(This article first appeared in the May-June 2016 issue of The American Postal Worker magazine.)
As this magazine goes to press, the union is speeding quickly toward completion of our case before Arbitrator Stephen Goldberg in our effort to win a good contract.
In February we brought a diverse group of Maintenance Craft employees together to participate in the hearing by providing first-hand testimony about the work we do.
As intended, the scope, complexity, accountability, independence, and responsibility of the jobs shone through. And our members’ work ethic and pride in doing their jobs well were unmistakable. They certainly did us proud!

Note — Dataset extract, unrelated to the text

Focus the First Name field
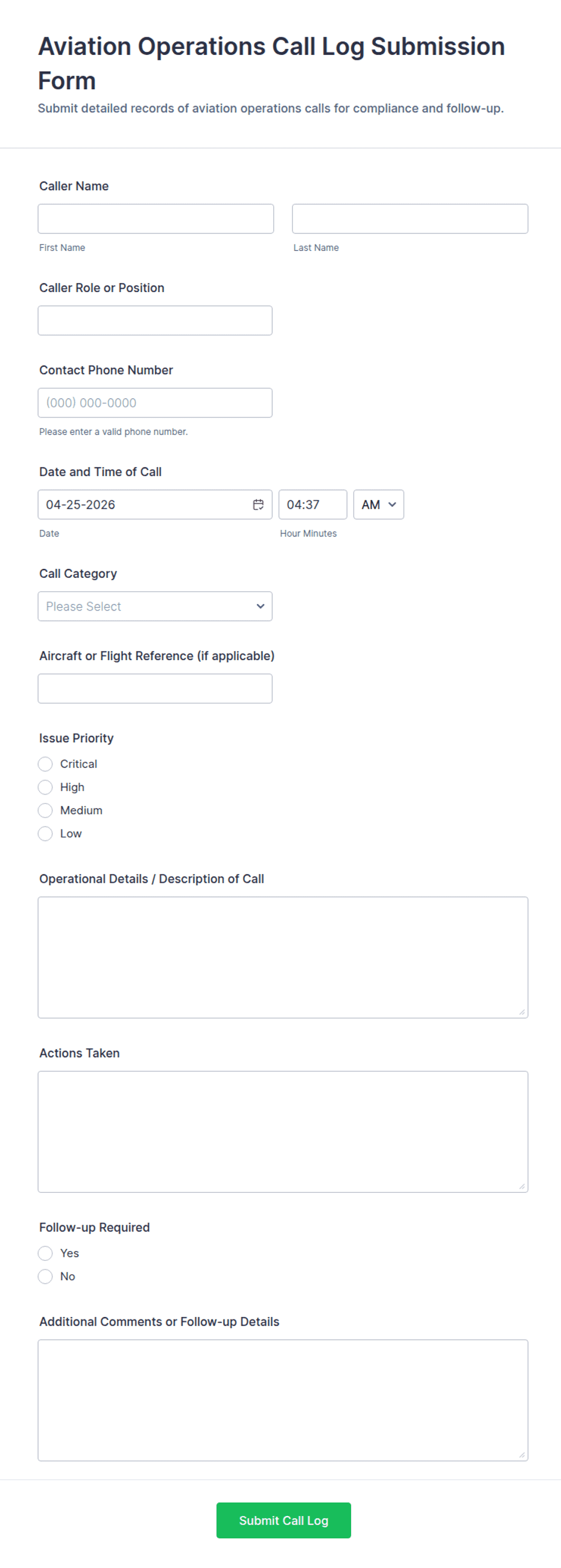The width and height of the screenshot is (561, 1568). click(x=156, y=218)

The arbitrator was clearly impressed with the breadth of the work employees of the Maintenance Craft handle on a daily basis. We expect him to render a decision in June or July.
But regardless of where we are in the proceedings at the time you read this, those APWU members who assisted the Maintenance Craft in presenting the case deserve special recognition.
The first panel of Building Maintenance employees included: Ed Devey, a Pittsburgh Metro Area Local Building Equipment Mechanic; Michael Bayless, an Area Maintenance Technician from the Tampa Area Local, and Edward A. Harris, a Laborer-Custodian and member of the Southern MD-Nation’s Capital Area Local.
The second panel of Mail Processing Equipment personnel consisted of: Robert Marchione, an Electronic Technician from the Boston Metro Area Local; Scott Beardsley, a Level 7 Maintenance Mechanic from the San Diego Area Local, and Robert Hardy, a Mail Processing Equipment Mechanic from the Madison WI Area Local.
While we would have liked to include all occupational groups, the union members who provided testimony, along with my lead-in, made a convincing case.
In March, during the next round of hearings, the APWU presented two panels of Postal Support Employees (PSEs), including Dallas Area Local member Jalisa Jorden, a custodian toiling at the current PSE Level 4 hourly rate of $13.25 per hour. A single mother of two, she certainly offered moving testimony about the real life of a PSE custodian.
Jody Harper, a custodian and member of Nations Capital-Southern MD Area Local who was recently converted to career, also addressed the difficulties of making it as a PSE.
Their testimony provided the panel of arbitrators with a sound basis to draw the conclusion that the PSE category should be eliminated from the Maintenance Craft.
32 Hours in a Day?
Even though contract negotiations and arbitration have dominated our time in recent months, we continue to share the load on day-to-day issues. While we have reduced our travel, we are doing our best to get to your local, state and regional conventions and seminars.
Updating you with the current status of issues in the field and getting your feedback are always very important undertakings. Besides building union “esprit de corps,” sharing information is, critically, a two-way street. We supply local representatives with all the tools we can to help them succeed at the local and regional level. At the same time, we are always interested in hearing from you about how the USPS is conducting business in your facility. This is a great aid to us in negotiating on your behalf at the headquarters level.
In between internal meetings and those with management officials, we’ve kept on top of returning calls, emails and letters. The lengthy commutes to and from home provide a good time for calls.
Recent Step 4 Agreements
The APWU and the Postal Service signed a Step 4 agreement on Feb. 4 (Case # Q10T-4Q-C 16070841) on the issue of higher-level pay for custodians. Previous Step 4 agreements, dating as far back as 1983, had required higher-level pay for custodians responsible for any duties requiring a form OF-346 or SF-46 or the operation of Powered Industrial Equipment (PIE, for example Verta-Lifts).
One district decided that since older Step 4 agreements referenced Level 3 custodians and specific USPS licenses, the 2008 custodian upgrades to Level 4 and the elimination of postal licenses meant that higher-level pay was no longer warranted. That position was brought all the way to regional-level arbitration, despite agreement at Postal Service headquarters at the time of the upgrades that old Step 4s would continue to apply. This was primarily because the position the higher level was based on in the first place was also upgraded.
Nonetheless, the issue moved forward and was referred to Step 4. The settlement says, “There is and was no disagreement between the parties.” The written agreement clearly spells out that there never was a disagreement between the parties regarding when custodians received higher-level pay.
Another Step 4 was signed on March 3, 2016, stipulating, again, that the installation, verification, testing, updating, etc. of computer software is to be assigned to Electronic Technicians (ETs) at local installations. This includes work needed as part of a “push” or download software installation.
We also maintained our position on work done at the server end of the “push” as part of our supervisor or contractor doing bargaining unit work at places like Merrifield, VA, and Raleigh and Greensboro, NC, and the Maintenance Technical Support Center (MTSC), etc.
Commonly referred to as Unit Clarification cases, we will continue our union “push” to secure ET work by getting our work back at these otherwise off-site installations.